CIO

Zero-trust models can fix cloud security, but most firms are sticking to (very) old tricks

Software-defined perimeters make endpoints justify themselves, but standards and tools are still evolving

Most businesses have been unquestioningly relying on 90s-era virtual private networks (VPNs) for so long that they aren’t conceptually or technologically ready to embrace a step change that would resolve a host of cloud security issues, a technical specialist has noted.

The transition to cloud computing had fundamentally changed security models by forcing companies to rework their secure access controls, but Zscaler director of emerging technology solutions Lisa Lorenzin told CSO Australia that these changes often weren’t explicitly addressed and users were struggling to retrofit old VPN-styled technology to the new environment.

“People were using the idea of cloud as a get out of jail free card about security, when really it was just moving the problem from one point to another,” she said.

“They were struggling with moving private applications from the data centre to the cloud. The user experience just kept getting worse and worse, and users didn’t realise how bad it was. But we’re still doing basically the same thing that we were 20 years ago.”

New zero-trust architectures address a core difficulty of the previous, access-based VPN idea – namely, that authentication is a one-time affair that unlocks access to all authorised resources.

This idea may work in closed corporate networks, but in the cloud arena myriad authentication mechanisms, network architectures, and widely distributed applications and data had outmanoeuvred the capabilities of point-to-point encrypted connections.

A zero-trust model replaces this model, forcing every connected element – whether a user, application, infrastructure component, remote site, or device – to authenticate itself to the network on a regular basis.

“In today’s world, you need to connect a user from everywhere to an application that can be anywhere,” Lorenzin explained. “And when you think about granting access, you want to be able to know not only who the user is, but why they need access.”

This model will be enabled by a software-defined perimeter (SDP) in which access rights are controlled through policies that can be easily updated and propagated across both on-premises and cloud environments. SDP architectures can also integrate other device-provided authentication factors, such as the location of the device in question.

Since no device is given free rein to access network resources, Lorenzin explained, the zero-trust model is intrinsically both more flexible and more secure than point-to-point architectures – and this, among other benefits, eliminates the possibility of lateral movement on which attackers routinely depend to explore infiltrated networks.

“The perimeter has always been the thing around the edge of your network,” she said, “but the perimeter is the wrong place to focus for security.
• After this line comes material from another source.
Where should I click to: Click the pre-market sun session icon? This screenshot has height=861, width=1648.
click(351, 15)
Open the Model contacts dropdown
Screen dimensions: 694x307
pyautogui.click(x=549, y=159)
An SDP allows for application-based microsegmentation where the perimeter is applied at the user and application level, rather than at the network level.”

Poor control over internal access between applications facilitates attacks such as the ongoing compromise of Germany’s government IT network, which has been reportedly linked to Russia’s GRU military intelligence agency. That attack was, by reports, first detected in December but was still ongoing as of the beginning of March.

Despite the recognition that a zero-trust network can reset the security bar, however, “most companies today aren’t ready to go fully to zero-trust,” Lorenzin said. “They’re still trying to solve the remote access use case, the cloud application use case, and the M&A use case.”

Switching authentication infrastructure in midstream is intrinsically difficult, particularly because standards are still evolving and ubiquitous zero-trust networking requires broad adherence to a suitable standard.

The increasingly capable SAML (Security Assertion Markup Language) was streamlining the exchange of endpoint information, but its application across different vendors and products still needed to be standardised before it could become an enabler for zero-trust cloud and on-premises environments.

“Standards are written to enable a technical use case,” Lorenzin said, “but you can’t just write a standard and throw it over the wall and expect people to know how to use it. SAML will be a good start.”

In the meantime, some companies were using the occasion of their cloud migration to lay plans for an authentication overhaul built around zero-trust concepts, with SDP technologies as the enabler and enforcer. But it’s not a change that will come overnight, Lorenzin warned.

“We are well on the path of solving today’s problems with the software-defined perimeter,” she said, “but it’s going to be 3 to 5 years before SDP solutions really start to be leveraged to their full power.”

“This will be something adopted because it solves the problem of the endpoint being unsecurable and the user always being the weak link; having something that’s flexible enough to serve both use cases is critical, and that will differentiate success from failure.”